When I see my Saviour on the Mount of Olives with his soul sorrowful even
unto death:—Ah! Lord Jesus, say I, what can have brought the sorrows of
death into the soul of life except love, which, exciting commiseration, drew
thereby our miseries into thy sovereign heart? Now a devout soul, seeing
this abyss of heaviness and distress in this divine lover, how can she be
without a holily loving sorrow? But considering, on the other hand, that all
the afflictions of her well-beloved proceed from no imperfection or want of
strength, but from the greatness of his dearest love, she cannot but melt
away with a holy sorrowful love. So that she cries: I am black with sorrow
by compassion, but beautiful with love by complacency; the anguish of my
well-beloved has changed my colour: for how could a faithful lover behold
such torments in him whom she loves more than her life, without swooning
away and becoming all wan and wasted with grief. The tents of nomads,
perpetually exposed to the injuries of weather and war, are almost always
ragged and covered with dust; and I, ever exposed to the griefs which by
condolence I receive from the immeasurable travails of my divine Saviour, I
am all covered with distress, and rent with sorrow. But because the pains of
him I love come from his love, in what measure they afflict me by
compassion, they delight me by complacency; for how could a faithful lover
not take an extreme content to see herself so loved by her heavenly spouse?
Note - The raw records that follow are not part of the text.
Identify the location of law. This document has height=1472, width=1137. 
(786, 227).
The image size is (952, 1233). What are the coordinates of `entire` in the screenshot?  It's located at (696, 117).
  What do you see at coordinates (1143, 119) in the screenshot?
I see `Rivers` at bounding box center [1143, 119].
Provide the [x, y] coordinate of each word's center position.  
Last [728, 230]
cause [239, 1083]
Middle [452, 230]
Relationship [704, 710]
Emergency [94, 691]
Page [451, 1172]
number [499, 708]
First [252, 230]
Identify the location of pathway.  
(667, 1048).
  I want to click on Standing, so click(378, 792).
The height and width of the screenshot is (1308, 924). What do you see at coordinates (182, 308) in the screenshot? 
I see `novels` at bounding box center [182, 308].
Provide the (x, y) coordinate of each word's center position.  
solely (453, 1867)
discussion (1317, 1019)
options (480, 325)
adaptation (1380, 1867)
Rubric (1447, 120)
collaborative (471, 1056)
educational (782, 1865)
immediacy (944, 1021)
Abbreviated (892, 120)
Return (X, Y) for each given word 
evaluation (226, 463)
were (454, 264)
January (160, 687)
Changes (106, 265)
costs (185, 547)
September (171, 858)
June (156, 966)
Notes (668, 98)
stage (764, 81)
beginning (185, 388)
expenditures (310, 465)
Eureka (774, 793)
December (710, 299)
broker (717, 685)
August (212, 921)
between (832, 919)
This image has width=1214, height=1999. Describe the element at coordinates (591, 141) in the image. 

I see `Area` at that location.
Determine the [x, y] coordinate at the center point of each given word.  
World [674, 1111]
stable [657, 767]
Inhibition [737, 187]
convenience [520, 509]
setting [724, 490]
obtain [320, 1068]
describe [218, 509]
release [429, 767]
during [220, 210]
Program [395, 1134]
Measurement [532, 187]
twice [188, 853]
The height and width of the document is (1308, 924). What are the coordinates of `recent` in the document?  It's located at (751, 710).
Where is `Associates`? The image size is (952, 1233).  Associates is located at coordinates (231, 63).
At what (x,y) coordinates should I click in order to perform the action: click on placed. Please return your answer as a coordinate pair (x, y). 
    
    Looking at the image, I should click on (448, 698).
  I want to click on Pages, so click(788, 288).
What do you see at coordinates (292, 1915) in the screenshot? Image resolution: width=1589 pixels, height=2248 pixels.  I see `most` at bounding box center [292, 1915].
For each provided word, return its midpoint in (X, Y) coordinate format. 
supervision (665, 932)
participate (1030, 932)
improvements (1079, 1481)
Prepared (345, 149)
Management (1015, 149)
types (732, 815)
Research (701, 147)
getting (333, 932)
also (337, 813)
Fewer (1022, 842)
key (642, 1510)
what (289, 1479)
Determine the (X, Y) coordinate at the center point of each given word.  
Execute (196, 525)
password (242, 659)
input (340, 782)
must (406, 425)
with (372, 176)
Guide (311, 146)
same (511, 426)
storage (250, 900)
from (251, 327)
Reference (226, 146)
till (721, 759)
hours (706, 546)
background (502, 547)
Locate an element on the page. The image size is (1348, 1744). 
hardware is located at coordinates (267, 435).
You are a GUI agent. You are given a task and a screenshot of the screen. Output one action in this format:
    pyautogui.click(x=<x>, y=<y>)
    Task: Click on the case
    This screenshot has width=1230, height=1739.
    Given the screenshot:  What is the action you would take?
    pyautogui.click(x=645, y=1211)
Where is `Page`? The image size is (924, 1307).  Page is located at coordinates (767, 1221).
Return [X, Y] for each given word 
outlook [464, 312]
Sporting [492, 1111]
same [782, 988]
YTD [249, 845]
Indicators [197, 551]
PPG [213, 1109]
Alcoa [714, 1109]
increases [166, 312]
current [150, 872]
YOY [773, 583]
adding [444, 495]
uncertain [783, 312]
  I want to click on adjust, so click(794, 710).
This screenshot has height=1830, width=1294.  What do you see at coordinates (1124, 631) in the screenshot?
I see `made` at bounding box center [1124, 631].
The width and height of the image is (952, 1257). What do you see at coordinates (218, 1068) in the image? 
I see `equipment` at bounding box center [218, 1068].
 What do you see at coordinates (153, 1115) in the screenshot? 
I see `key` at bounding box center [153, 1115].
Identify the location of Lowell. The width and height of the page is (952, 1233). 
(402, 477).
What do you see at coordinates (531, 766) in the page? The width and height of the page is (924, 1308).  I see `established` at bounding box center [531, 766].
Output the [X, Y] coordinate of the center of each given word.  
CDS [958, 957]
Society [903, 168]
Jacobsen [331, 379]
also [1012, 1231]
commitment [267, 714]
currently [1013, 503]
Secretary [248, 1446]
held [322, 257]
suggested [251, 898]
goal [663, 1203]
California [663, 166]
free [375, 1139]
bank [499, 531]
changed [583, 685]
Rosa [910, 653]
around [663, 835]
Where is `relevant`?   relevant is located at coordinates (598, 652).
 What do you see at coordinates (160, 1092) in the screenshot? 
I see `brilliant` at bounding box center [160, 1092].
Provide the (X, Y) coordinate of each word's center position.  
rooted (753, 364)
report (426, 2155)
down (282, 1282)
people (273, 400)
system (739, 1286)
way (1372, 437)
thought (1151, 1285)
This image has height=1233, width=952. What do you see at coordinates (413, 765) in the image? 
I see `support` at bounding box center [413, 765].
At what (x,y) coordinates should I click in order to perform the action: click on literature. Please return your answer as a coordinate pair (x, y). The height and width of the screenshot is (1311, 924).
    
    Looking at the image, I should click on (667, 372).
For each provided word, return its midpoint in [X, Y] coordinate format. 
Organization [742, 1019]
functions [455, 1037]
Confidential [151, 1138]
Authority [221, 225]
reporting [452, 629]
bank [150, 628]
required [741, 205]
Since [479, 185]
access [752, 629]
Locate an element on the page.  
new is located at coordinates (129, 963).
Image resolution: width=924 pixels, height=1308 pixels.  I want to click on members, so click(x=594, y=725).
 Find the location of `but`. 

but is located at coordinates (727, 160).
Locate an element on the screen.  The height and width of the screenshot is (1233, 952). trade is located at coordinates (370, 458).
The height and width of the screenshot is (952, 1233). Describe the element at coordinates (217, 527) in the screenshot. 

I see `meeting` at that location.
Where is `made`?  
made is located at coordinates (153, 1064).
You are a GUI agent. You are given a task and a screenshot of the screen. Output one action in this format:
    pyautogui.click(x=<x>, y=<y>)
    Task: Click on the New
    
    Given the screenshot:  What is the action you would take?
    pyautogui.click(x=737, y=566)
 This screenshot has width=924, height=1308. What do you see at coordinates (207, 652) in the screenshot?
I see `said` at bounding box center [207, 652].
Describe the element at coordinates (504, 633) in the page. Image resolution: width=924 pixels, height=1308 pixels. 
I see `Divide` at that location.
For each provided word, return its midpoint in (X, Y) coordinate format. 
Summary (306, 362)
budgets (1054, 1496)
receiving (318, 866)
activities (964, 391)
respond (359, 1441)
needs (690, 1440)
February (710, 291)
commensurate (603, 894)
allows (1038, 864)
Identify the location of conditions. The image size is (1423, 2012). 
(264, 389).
Wherefore the beauty of love is in the ill-favour of sorrow. And if I wear
mourning for the passion and death of my King, all swarthy and black with
grief, I cease not to have an incomparable sweetness in seeing the excess of
his love amid his travails and his sorrows; and the tents of Solomon, all
embroidered and worked in an admirable variety of decorations, were never so
lovely as I am content, and, consequently, sweet, amiable and agreeable, in
the variety of the sentiments of love which I have amid those griefs. Love
equalizes lovers; Ah! I see him, this dear lover—he is a fire of love
burning in a thorny bush of sorrow, and I am the same: I am all inflamed
with love amid the thorny bushes of my griefs, I am a lily among thorns. Ah!
do not even look at the horrors of my poignant sorrows, but see the beauty
of my agreeable love. Alas! he suffers insupportable pains, this
well-beloved divine lover: it is this which grieves me and makes me faint
with anguish; but he takes pleasure in suffering, he loves his torments, and
dies with joy at dying with pain for me: wherefore as I am sorrowing over
his pains, so I am all ravished with joy at his love; not only do I grieve
with him, but I glorify myself in him.